ED IN PIU’ UNA QUOTA A SCADENZA. Per far sembrare a tutti/e di arrivare agli 85 euro è stato utilizzato un artificio: la perequazione. Gli aumenti a regime partono solo dal 1.3.2018 e con i soldi di gennaio e febbraio si crea un compenso temporaneo (senza 13° e TFR). Un compenso che però svanirà il 31 dicembre (le risorse, infatti, venendo da quel risparmio, esistono solo sino a fine anno).
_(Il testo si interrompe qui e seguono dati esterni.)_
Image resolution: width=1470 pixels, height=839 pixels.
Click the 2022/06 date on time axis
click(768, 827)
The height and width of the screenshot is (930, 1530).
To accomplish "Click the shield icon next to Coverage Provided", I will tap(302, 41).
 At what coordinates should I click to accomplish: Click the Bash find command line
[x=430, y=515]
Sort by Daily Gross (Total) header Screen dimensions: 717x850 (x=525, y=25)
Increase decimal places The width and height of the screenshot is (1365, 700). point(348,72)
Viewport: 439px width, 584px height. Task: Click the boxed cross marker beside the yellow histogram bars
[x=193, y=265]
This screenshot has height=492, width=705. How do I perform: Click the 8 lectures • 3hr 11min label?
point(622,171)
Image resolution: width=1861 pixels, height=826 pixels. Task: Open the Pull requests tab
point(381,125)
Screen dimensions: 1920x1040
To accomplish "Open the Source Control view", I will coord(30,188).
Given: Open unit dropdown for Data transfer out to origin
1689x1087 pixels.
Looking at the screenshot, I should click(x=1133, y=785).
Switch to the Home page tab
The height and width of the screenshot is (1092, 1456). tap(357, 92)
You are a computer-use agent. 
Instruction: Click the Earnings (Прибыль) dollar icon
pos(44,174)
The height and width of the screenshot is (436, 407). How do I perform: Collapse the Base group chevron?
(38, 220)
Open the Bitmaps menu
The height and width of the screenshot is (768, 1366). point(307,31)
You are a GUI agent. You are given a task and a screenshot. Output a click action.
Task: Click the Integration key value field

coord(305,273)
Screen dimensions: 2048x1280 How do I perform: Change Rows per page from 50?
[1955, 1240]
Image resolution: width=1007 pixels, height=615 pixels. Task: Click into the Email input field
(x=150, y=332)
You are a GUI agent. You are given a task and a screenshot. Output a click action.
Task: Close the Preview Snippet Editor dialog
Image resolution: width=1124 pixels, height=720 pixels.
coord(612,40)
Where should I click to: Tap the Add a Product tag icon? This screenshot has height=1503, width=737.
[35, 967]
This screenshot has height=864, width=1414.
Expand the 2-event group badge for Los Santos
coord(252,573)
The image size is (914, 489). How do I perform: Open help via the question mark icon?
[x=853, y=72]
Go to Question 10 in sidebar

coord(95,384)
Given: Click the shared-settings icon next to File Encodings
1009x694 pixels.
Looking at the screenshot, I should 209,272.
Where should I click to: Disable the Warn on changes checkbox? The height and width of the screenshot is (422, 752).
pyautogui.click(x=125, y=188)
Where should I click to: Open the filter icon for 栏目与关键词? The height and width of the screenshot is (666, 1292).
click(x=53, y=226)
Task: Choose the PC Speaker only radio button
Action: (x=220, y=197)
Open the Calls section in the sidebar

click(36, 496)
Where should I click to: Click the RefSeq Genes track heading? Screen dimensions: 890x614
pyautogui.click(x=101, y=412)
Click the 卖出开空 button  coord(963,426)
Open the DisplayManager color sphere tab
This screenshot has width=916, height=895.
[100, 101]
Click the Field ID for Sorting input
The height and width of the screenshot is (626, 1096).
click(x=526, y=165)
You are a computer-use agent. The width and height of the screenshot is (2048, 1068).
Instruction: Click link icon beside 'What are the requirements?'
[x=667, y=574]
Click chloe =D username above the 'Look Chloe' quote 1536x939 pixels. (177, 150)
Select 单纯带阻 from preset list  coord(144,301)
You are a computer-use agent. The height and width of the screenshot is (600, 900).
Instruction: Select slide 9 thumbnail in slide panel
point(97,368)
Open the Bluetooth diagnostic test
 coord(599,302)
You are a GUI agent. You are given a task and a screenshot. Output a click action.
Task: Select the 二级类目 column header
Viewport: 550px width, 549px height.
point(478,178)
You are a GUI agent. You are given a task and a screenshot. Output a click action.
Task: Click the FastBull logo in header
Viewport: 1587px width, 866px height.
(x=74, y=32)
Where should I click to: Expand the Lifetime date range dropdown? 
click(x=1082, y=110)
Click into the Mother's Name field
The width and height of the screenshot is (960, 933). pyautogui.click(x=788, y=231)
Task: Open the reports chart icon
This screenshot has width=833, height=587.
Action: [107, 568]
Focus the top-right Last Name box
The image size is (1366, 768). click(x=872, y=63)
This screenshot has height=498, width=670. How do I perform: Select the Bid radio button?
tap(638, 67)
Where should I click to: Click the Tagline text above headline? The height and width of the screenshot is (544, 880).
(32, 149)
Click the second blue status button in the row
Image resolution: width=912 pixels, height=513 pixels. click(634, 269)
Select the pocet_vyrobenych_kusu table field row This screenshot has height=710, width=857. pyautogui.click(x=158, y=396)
SI RILANCIANO LE DIVERSITA’ TRA ATENEI. Il contratto permette di conquistare ulteriori aumenti sul secondo livello, grazie alla positiva difesa di PEO ed IMA.
Rimane infatti la possibilità di distribuire Progressioni Economiche Orizzontali come ora, sulla base del Ccnl 2007 (prevedendo anche una progressione in più per ogni livello). Questa possibilità, però, è limitata dalle risorse: poche in generale e che si concretizzeranno soprattutto, se non solamente, nelle università “virtuose” (cioè quelle già ricche, che potranno godere anche delle flessibilità della Legge di Bilancio 2018).
Specularmente, l’Indennità Mensile Accessoria è stabilizzata. Questa voce però è significativa solo in alcuni Atenei, mentre in altri si è ridotta, talvolta sino quasi a scomparire. Al di là delle volontà, si rischia quindi di creare progressive divergenze nella stessa struttura del salario.
Così il CCNL rischia di sfumare nel tempo il suo ruolo, aprendo la strada ai contratti di Ateneo. In questo modo, cioè, si rischia di contribuire al progressivo smantellamento del sistema universitario nazionale.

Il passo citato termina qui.